In 2018, a Centers for Disease Control (CDC) report estimated about 1 in 59 children have been diagnosed with autism spectrum disorder (ASD). The Autism and Developmental Disabilities Monitoring Network (ADDM) collects and reviews the health and educational records of 8 year old children from 11 participating states. Missouri participates in the ADDM. This prevalence rate was based on 2014 data.
While the overall prevalence of ASD was 1 in 59 children, the prevalence varied among the 11 participating states ranging from 1 in 76 children to 1 in 34 children. In the study, Missouri’s prevalence was about 1 in 71 children. The prevalence of ASD has increased by roughly 60% since from 2000 (1 in 150 children). It is not clear if the rise in ASD diagnosis is due to better detection and reporting, actual increases in ASD in children, or a combination of both.
There are limits to the ADDM study. The states participating in the ADDM study do not provide a representative sample of the entire state or the entire United States.

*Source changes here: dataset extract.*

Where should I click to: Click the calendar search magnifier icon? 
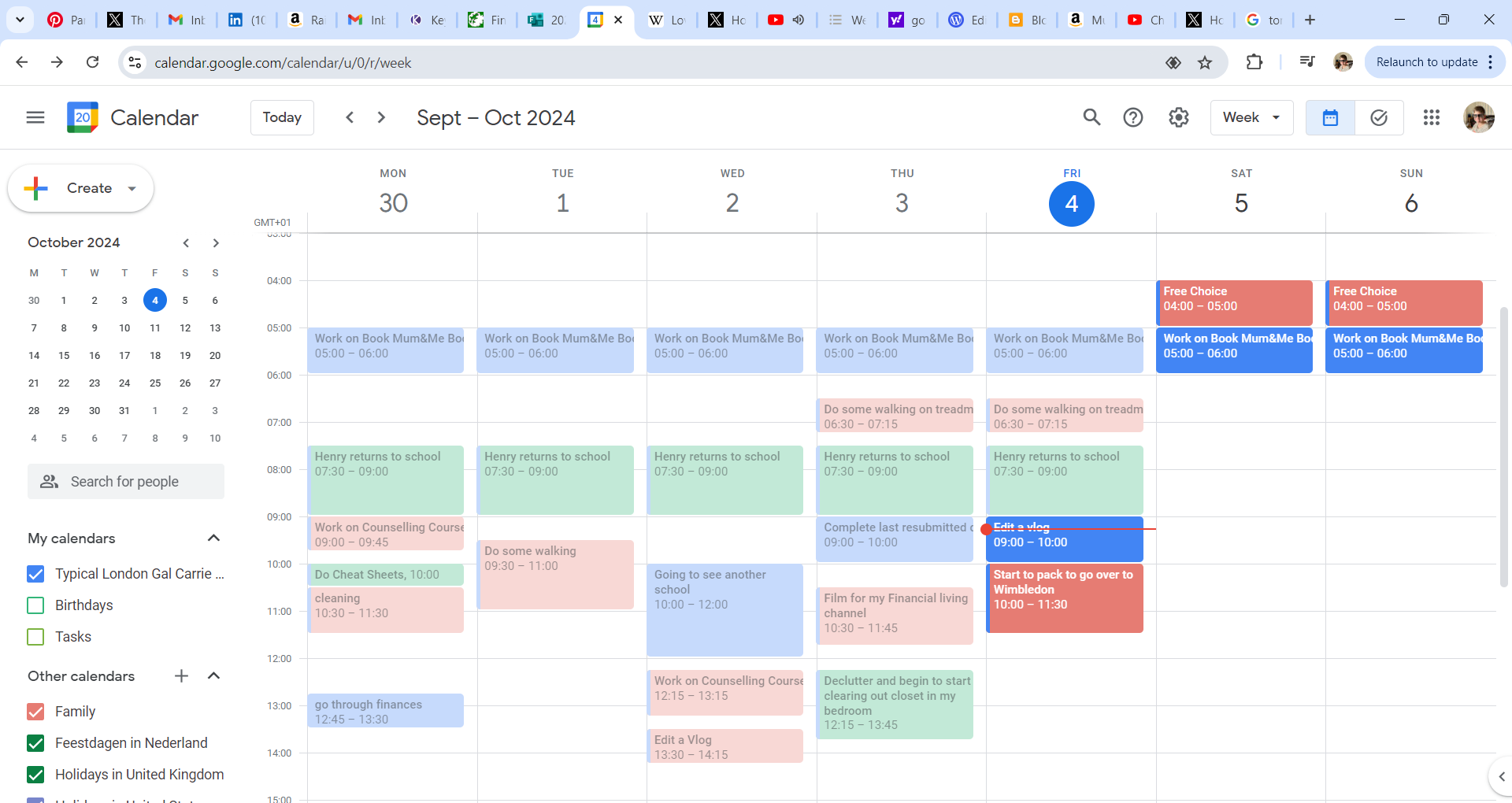1091,117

For example, Missouri’s participating site is Washington University which reports data from 5 counties, including metropolitan St. Louis. Due to these limits, it is possible ASD could be undercounted.
Additional studies conducted in 2016 estimate the prevalence of ASD at 1 in 40 children. These estimates are based on the National Survey of Children’s Health and the National Health Interview Survey. These surveys rely on parental reports but do not include the review of verifiable medical records.

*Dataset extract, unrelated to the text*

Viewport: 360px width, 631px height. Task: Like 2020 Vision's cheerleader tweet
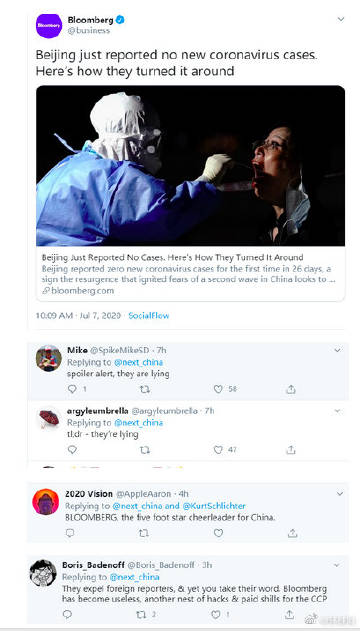click(218, 533)
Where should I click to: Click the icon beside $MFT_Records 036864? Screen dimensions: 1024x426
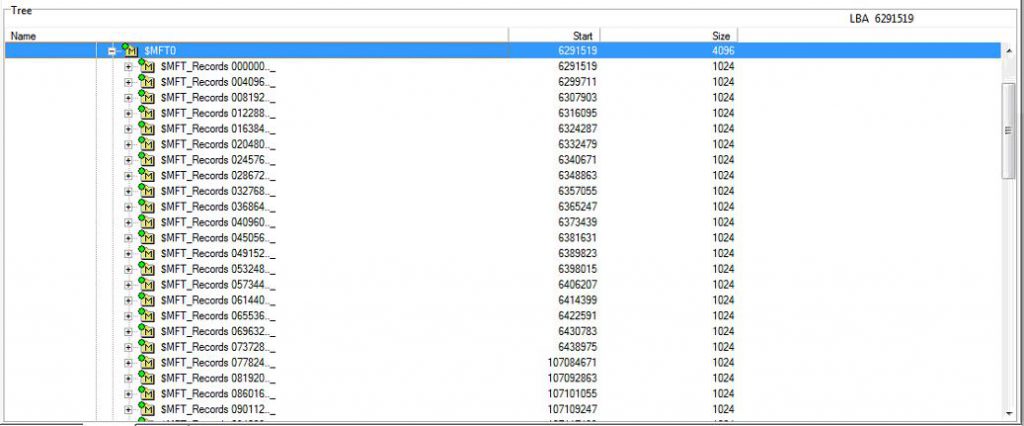point(146,206)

For detailed analysis of ASD prevalence visit the CDC Autism Data Visualization Tool.
Are Specific Groups at Higher Risk?
The CDC study found that ASD occurs in all racial, ethnic, and socioeconomic groups. Current data suggests ASD occurs more frequently in non-Hispanic white children. In addition, ASD is about 4 times more common in boys than in girls.

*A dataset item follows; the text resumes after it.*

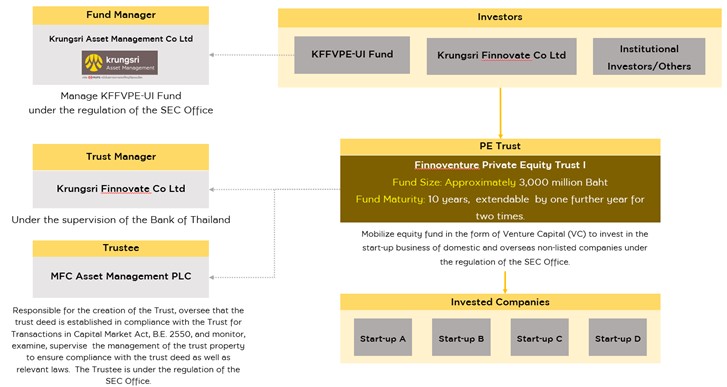Screen dimensions: 727x387
Task: Select Institutional Investors/Others box
Action: click(649, 57)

Data from the participating states and new research studies are beginning to show the racial and ethnic differences in ASD may not be as large as previously reported. Nationally, disparities in the evaluation and diagnosis of ASD across racial backgrounds persists. However, ASD diagnoses are increasing among black and hispanic populations. Likewise, rates of ASD diagnosis among girls is also increasing.
Are There Specific Risk Factors for Autism?
Research suggests ASD develops from a combination of genetic and environmental influences. Research also suggests that ASD can run in families. Certain factors may increase a child’s risk for ASD, including;
- Your child’s sex. Boys are roughly 4 times more likely to develop ASD.
- Family History. Studies have shown parents who have a child with ASD have a higher risk of having a second child who is also affected.
- Studies of identical twins show if one twin has ASD the other will be affected 36-95% of the time. In non-identical twins, if one twin has ASD the other is affected 0-31% of the time.
- Genetic or Chromosomal Disorders. Individuals with certain genetic or chromosomal conditions have higher likelihood of ASD. Roughly 10% of children with ASD are also diagnosed with Down syndrome, fragile X syndrome, tuberous sclerosis or other genetic and chromosomal disorders.
- Parents’ Ages. Research indicates there may be a link between children born to older parents and ASD, however this link has not been definitively determined and additional research is needed.
- Premature Birth. Children born prior to 33 weeks and less than 5.5 pounds were at increased risk for ASD. Additional research is needed regarding increased ASD risk and extreme prematurity.